Clubhouse Egosim

Before the Rays opened the 2007 season in New York, I wrote about the Yankees' stadium. The Yankees are great rivals. Their history allows for mocking and dramatization like few others - Boston is also in this boat, seriously, great division from a literature standpoint - and on this occasion I wrote something like, "The Rays mustn't allow the ghosts to stress them out ..." Because, you know, it's Yankee Stadium. It's opening day. Ken Burns makes documentaries about these things. The ghosts were probably too hung over to care, plus the Yankees' talent made the Rays' lineup look inadequate so they needed little help from their floating alumnus.

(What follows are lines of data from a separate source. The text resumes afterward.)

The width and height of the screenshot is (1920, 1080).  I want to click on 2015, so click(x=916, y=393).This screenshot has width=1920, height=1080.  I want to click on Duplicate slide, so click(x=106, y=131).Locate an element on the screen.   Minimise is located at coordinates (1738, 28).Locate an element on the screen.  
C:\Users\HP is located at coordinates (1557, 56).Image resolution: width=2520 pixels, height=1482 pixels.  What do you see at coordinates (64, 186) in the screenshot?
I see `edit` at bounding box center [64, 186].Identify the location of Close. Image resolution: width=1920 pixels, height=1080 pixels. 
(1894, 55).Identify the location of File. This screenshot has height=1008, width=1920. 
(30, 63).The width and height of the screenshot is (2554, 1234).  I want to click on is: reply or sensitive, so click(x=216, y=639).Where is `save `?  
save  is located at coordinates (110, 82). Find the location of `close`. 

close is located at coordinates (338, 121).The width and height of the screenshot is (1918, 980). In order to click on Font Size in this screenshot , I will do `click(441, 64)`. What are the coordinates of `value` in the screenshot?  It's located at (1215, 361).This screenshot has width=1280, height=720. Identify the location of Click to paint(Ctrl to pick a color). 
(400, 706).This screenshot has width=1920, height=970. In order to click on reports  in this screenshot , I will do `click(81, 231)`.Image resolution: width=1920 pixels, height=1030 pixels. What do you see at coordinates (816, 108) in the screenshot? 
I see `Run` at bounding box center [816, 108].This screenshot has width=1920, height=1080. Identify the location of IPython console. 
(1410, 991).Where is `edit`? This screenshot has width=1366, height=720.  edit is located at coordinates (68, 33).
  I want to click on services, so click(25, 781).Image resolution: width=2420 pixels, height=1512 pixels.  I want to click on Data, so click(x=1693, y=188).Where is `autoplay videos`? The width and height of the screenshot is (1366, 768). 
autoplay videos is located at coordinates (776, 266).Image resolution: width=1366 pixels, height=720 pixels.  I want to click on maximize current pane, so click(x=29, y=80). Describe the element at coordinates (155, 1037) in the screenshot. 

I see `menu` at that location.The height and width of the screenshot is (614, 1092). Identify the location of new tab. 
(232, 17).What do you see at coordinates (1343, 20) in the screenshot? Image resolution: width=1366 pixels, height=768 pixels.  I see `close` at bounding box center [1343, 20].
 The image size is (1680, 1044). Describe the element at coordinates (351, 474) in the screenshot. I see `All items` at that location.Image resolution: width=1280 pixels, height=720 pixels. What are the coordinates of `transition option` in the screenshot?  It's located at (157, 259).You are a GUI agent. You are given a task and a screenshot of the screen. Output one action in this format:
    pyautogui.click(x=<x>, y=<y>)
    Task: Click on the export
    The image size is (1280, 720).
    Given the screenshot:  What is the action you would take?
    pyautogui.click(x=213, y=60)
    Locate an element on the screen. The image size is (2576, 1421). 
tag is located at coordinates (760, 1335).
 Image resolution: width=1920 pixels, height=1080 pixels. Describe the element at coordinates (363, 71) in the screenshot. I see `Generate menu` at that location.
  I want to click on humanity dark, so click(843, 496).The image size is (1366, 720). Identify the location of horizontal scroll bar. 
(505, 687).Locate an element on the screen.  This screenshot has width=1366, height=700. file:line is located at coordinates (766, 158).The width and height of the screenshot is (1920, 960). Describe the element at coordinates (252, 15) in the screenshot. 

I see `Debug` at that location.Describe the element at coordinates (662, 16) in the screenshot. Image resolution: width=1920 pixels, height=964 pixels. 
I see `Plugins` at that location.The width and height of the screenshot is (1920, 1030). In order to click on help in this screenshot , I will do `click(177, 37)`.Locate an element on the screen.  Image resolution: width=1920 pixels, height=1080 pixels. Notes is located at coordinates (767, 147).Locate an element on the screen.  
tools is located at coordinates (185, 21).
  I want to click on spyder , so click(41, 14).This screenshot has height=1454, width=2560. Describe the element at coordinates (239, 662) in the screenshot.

Maybe the Rays did play worse because Juan Salas was aware that Babe Ruth once hit some home runs on the grass' grandfather.  Or maybe they just weren't good. The larger point here is that people will find things to attribute success (or lack thereof) to. Chemistry is a long-standing goat. Frankly, the entire argument around chemistry is so monotonous and cloned that I'm going to skip that part and summarize it as such: if you think it plays a role, that's fine, but at least acknowledge that it probably plays a marginal role, rather than a marquee role - the same should be said about the majority of managerial decisions.

Ignoring the fact that every key player who racked up a full season in both 2007 and 2008 actually played worse in 2008 - despite great chemistry - let's focus on the ideology behind the chemistry scene. Psychological egoism suggests that human being always act in the way in which is deemed the best act in their self-interest. Even charitable donations have roots in self-interest. Not many folks want a selfish tag thrown upon them, which means that, yes, being a good teammate also involves being the very antithesis of what supposedly makes a teammate bad.

Ignoring the concentric circles aspect of player-to-player relationships, let's focus on something that really irks me: the concept that every baseball player is incompetent and incapable of making his own decisions. For instance, take Matt Bush's presence in a minor league clubhouse. Pretend that Bush is a horrible human being, one with blasphemous moral and ethical views, and one who belongs on a desert island. Not a single player on the same roster should follow Bush. Not if they have their best interests in mind. And if their best interest involves following Bush to go tip cows or whatever, then no amount of ‘veteran leadership' or ‘experience' was going to help them.

Analysts who use quantitative analysis are often accused of forgetting that the players are human, yet they aren't the only ones who, at times, treat the most basic human qualities as ghosts.